Secondary school pupils will reportedly be offered Covid-19 vaccinations from September under plans being developed by the NHS.
Health service officials are compiling planning documents which include a measure to offer a single dose of the Pfizer jab to children aged 12 and older when the new school year starts, according to The Sunday Times.
Pfizer has said trials of its vaccine in children aged 12 to 15 showed 100% efficacy and a strong immune response.
The plans, which the Times said it had confirmed with Government and NHS sources, are contingent on advice from the Joint Committee on Vaccination and Immunisation (JCVI) due this summer.
Committee member Professor Adam Finn, from the University of Bristol, told the Times: “We need to be in a position to immunise children, particularly teenagers, promptly and efficiently if we need to.
“It is extremely important that education in the next academic year is not disrupted in any way,” the paediatrician said.
But he added: “We should only be doing vaccine programmes when we need to do them.”
Prof Finn told Times Radio on Sunday it was “very much an open question” whether secondary school pupils will need to be vaccinated from September.
While children are unlikely to fall ill with Covid-19, they do play a role in transmitting the virus.
Prof Finn said on April 24 that children had been frustratingly “left behind” in the Covid-19 vaccine programme, adding he wanted to “get on” and conduct the necessary trials in children.
Linda Bauld, professor of public health at the University of Edinburgh, backed the plan to vaccinate pupils from the start of the new school year.
She told Times Radio on Sunday: “I think we are moving in that direction.
“I think the reason to vaccinate children… is really to add to herd immunity.”
She added: “If the current trials are promising then I do think (vaccinating children from September) will happen.”
A spokeswoman for the Department of Health and Social Care (DHSC) said: “No decisions have been made on whether children should be offered vaccinations and we will be guided by the experts once clinical trials have concluded.
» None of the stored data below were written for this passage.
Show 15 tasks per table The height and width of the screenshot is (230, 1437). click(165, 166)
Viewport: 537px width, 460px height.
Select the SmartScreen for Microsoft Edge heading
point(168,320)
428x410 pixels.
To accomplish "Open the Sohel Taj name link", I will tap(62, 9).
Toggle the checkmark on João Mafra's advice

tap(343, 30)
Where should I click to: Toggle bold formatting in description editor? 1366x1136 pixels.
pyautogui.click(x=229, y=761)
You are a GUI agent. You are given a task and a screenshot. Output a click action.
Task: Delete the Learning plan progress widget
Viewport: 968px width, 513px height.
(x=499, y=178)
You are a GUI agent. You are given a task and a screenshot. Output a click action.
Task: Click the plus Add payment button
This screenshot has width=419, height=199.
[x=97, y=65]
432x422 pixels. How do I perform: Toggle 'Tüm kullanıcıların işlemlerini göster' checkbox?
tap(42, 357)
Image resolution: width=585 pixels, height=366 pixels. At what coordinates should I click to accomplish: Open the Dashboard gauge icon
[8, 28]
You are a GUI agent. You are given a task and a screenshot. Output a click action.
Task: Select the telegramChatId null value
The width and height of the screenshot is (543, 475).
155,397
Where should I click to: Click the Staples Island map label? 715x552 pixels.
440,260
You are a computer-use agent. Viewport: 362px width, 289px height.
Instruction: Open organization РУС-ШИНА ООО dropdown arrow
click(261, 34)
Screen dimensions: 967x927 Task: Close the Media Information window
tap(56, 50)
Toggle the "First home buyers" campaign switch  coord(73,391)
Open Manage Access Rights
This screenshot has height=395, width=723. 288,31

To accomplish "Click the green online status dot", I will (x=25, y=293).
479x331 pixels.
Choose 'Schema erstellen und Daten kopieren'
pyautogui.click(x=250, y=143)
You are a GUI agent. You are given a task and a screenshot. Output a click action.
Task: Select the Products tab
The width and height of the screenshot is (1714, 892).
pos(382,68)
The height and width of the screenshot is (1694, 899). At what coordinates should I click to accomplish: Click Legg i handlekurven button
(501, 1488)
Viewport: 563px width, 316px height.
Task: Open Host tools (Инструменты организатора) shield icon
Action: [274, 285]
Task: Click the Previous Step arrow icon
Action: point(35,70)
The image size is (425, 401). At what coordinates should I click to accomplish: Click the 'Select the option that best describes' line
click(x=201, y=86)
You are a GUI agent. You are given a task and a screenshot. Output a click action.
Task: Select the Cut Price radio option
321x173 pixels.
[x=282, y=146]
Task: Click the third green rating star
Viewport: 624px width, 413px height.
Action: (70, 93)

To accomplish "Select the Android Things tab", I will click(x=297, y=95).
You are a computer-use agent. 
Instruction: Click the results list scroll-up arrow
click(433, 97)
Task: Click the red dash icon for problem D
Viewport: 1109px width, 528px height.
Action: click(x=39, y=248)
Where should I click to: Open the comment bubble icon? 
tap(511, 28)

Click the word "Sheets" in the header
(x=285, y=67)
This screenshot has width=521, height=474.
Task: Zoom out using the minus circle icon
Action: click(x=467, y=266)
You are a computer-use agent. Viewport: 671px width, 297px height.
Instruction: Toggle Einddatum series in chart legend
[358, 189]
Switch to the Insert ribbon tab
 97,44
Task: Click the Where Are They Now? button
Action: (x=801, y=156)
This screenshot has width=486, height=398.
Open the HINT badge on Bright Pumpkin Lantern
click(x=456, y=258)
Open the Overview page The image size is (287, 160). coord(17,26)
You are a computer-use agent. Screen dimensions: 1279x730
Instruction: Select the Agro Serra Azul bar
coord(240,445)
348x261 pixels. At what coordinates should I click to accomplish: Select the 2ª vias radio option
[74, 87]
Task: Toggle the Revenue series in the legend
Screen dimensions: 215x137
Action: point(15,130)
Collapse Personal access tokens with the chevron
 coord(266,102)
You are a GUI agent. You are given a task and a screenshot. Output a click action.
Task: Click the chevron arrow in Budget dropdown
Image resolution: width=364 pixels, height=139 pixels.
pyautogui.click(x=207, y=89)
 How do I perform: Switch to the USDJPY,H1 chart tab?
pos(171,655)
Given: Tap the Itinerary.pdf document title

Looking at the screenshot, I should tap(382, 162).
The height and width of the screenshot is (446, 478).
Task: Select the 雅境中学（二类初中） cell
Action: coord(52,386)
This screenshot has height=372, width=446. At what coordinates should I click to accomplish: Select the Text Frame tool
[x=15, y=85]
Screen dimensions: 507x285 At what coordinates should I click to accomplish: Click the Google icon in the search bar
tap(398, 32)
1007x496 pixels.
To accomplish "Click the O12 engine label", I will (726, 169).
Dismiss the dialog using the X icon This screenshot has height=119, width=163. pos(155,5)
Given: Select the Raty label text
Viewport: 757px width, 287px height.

“As we’ve already said, we are preparing for a booster programme to take place from the autumn and we continue to plan for all scenarios.
“We have hit our target of offering vaccines to everyone in phase one of the programme and we are on track to offer a jab to all adults by the end of July.”
Meanwhile, Culture Secretary Oliver Dowden hailed a club night pilot event in Liverpool as a “huge moment” in the UK’s return to normality. Some 3,000 clubbers returned to the dancefloor at The First Dance, hosted by club night Circus, without social distancing or face coverings on Friday.
A former chief scientific adviser to the Government warned, however, the potential for coronavirus cases to “reignite” remained as many adults were still unvaccinated.
Professor Sir Mark Walport, a member of the Scientific Advisory Group for Emergencies (Sage), told BBC Radio 4’s Today programme on Saturday the country was on cusp of being able to loosen more restrictions.
But he warned that, with around 35% of adults not yet vaccinated, there was the potential for the “spark to reignite” and cases to rise again.
New data revealed that up to April 30, nearly 15 million people in the UK had received a second dose of coronavirus vaccine.
The Government figures showed that that of the 49,287,257 jabs given in the UK so far, 34,346,273 were first doses and 14,940,984 were second doses.
Elsewhere, the DHSC has announced surge testing would be deployed across parts of east London after several cases of the South African and Brazilian variants were detected.
It said NHS test and Trace was working with Tower Hamlets Council to provide additional testing and genomic sequencing in targeted areas within the E1 postcode from Sunday.
The department said all confirmed cases were self-isolating and there were no links between the new cases and the cluster of cases recently identified in the south London area.
The announcement comes as the Government said a further seven people had died within 28 days of testing positive for Covid-19 as of Saturday, bringing the UK total to 127,524.